Bentley building brand-new Blowers
12 continuation cars, all pre-sold
Bentley has just built a brand new Blower. The return of the model that was last made 90 years ago for a select few well-heeled and soon to be well-blown customers able to pick up one of 12 continuation cars to be built and delivered following this one.
Car Zero, as Bentley Mulliner calls it, is the prototype for the automaker’s plan to bring back a car that built its reputation in the 1920s and 1930s. This is the first pre-war continuation car series, Bentley says, and the first new Bentley Blower built since 1930.
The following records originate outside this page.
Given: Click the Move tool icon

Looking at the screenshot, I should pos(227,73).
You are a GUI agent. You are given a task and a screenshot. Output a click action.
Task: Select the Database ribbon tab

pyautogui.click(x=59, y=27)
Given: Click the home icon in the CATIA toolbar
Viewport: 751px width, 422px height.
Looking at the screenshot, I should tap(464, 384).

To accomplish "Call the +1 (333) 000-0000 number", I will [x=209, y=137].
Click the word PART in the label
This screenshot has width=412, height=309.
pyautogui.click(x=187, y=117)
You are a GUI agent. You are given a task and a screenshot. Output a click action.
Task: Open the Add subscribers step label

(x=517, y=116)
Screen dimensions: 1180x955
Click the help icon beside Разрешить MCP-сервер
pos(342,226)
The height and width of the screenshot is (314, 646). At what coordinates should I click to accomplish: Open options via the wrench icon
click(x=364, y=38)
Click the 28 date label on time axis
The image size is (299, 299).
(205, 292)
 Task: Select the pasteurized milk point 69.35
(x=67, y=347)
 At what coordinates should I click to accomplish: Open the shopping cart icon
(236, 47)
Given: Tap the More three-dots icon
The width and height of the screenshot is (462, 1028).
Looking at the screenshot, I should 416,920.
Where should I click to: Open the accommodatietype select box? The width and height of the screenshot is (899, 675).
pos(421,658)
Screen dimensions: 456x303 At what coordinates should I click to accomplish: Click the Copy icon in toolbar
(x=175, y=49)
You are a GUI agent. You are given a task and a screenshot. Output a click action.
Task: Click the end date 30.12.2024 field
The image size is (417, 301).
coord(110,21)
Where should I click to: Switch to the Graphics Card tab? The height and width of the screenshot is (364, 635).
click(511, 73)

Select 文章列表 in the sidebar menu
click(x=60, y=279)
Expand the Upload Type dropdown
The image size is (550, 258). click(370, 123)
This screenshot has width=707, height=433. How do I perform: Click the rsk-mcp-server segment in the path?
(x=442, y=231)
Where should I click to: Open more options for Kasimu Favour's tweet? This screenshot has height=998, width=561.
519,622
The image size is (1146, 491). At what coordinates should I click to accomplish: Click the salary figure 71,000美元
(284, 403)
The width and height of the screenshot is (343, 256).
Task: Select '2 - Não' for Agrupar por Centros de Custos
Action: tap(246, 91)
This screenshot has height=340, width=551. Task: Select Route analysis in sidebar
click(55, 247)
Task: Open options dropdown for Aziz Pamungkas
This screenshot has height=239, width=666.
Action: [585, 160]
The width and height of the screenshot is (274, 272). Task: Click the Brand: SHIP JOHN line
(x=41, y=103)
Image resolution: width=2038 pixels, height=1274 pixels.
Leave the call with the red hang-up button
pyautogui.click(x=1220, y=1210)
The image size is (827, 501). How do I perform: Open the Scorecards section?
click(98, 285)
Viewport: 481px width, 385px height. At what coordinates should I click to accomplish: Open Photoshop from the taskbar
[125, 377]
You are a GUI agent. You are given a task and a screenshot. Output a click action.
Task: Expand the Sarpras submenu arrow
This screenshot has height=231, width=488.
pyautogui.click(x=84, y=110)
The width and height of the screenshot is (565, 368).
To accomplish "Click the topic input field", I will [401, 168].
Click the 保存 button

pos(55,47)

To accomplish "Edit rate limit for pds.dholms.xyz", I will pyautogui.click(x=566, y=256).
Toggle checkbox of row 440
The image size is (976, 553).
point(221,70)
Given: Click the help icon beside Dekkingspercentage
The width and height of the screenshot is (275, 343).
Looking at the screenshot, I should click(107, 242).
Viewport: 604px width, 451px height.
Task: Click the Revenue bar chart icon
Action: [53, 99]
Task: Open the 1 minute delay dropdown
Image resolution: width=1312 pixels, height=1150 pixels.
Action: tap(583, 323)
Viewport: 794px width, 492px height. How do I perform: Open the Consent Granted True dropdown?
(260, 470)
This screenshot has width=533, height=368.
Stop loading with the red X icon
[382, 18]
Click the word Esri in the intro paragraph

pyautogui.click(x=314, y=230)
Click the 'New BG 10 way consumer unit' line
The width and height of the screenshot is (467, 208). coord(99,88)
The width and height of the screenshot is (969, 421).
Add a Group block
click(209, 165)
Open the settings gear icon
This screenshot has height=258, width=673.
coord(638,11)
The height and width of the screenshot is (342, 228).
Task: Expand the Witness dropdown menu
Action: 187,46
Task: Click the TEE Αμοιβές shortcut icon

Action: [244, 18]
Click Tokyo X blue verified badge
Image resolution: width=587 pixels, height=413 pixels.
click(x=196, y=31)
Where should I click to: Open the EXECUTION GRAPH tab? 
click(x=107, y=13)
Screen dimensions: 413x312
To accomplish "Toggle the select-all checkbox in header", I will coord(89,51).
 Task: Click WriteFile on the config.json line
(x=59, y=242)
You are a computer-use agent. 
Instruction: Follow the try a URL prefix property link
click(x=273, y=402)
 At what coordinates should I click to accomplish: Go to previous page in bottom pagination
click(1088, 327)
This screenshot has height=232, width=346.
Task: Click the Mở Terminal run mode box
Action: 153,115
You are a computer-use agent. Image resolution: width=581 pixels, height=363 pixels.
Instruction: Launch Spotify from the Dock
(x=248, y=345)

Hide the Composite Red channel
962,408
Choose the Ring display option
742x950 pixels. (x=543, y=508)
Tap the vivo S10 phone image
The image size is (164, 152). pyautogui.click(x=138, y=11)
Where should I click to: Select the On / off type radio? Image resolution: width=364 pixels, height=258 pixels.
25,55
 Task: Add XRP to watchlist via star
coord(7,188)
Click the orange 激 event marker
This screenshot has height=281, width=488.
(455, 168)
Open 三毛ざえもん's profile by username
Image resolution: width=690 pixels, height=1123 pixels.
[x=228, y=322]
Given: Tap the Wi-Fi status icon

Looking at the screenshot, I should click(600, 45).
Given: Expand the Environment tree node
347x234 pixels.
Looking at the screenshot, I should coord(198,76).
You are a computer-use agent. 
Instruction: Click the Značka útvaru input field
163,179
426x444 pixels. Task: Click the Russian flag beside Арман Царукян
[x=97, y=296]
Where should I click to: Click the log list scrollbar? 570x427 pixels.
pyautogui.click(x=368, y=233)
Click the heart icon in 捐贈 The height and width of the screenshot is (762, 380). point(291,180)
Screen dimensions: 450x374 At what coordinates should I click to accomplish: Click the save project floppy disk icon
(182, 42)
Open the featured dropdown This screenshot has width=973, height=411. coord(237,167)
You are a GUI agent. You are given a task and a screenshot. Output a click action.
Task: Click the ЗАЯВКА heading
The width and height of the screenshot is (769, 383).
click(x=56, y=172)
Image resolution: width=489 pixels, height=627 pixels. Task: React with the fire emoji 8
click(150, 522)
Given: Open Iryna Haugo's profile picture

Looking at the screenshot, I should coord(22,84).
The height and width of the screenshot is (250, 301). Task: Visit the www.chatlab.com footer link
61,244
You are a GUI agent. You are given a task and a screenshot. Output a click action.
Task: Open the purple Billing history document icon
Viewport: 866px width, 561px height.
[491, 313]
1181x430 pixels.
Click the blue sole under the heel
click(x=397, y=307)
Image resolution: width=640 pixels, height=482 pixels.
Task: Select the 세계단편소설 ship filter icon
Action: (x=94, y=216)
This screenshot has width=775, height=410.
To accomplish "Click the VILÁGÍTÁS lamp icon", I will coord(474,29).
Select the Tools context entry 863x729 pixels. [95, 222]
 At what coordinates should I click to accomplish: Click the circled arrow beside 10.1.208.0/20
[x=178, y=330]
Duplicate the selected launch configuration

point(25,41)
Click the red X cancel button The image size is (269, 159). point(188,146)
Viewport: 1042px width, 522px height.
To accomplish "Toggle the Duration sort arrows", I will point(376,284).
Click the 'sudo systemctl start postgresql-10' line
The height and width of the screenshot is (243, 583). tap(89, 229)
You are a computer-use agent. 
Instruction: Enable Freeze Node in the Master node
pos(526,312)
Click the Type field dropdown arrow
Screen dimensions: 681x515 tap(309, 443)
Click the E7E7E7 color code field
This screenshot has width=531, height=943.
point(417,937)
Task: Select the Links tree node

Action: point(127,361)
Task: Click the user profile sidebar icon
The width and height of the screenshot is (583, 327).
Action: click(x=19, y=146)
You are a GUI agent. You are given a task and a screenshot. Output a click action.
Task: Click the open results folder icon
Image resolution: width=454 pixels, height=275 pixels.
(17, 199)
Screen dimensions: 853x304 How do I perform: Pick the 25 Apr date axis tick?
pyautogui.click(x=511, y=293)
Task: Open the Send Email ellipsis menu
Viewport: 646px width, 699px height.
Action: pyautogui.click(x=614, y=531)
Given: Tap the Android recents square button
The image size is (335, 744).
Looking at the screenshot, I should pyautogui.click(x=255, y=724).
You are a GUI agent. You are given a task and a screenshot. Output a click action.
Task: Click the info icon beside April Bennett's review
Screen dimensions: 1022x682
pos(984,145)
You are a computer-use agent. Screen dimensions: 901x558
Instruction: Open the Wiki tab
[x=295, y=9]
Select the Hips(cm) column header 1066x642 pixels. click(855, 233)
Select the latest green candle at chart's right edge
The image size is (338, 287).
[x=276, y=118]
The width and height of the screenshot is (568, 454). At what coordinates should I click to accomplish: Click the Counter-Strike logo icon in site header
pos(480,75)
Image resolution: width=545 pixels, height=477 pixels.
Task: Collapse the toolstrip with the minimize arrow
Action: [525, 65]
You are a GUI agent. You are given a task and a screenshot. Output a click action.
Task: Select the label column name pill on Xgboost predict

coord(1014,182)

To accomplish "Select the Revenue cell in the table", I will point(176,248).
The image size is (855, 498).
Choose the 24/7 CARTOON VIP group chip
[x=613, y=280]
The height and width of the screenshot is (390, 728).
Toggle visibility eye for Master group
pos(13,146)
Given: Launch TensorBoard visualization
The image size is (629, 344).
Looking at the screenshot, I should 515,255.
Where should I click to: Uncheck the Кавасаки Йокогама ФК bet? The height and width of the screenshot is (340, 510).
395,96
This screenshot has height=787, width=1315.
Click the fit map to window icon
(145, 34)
Bentley spent more than 40,000 hours to design and build Car Zero, starting with a 1929 4 1/2-litre supercharged Team Car raced by Sir Henry Birkin that belongs to the automaker already. The priceless car was disassembled and each part received a precise laser scanning. Combined with analysis of the original drawings and drafts for the cars, a complete CAD model was created.
Using that model, specialists including the 200 year old boiler making firm Israel Newton & Sons Ltd, the 75-years of spring expertise of Jones Spring, and The Vintage Car Radiator Company, worked to recreate every part needed to build the prototype and then 12 more cars.
Bentley says it took the recreation of 1,846 parts, but that number counts assemblies – like the entire engine – as one part. Meaning the true total is much higher. Pieces like the engine, an exact copy of new, was run in on a testbed that was installed at Bentley in 1938 and originally tested Merlin V12 engines for the war.
Durability testing on the car will include 35,000 km of real driving and simulate rallies like the Peking to Paris and Mille Miglia. They’ll also run the car up to top speed and said that CEO Adrian Hallmark is first in the queue for such a run.
The prototype made its debut today to celebrate an expansion of the Bentley campus in Crewe.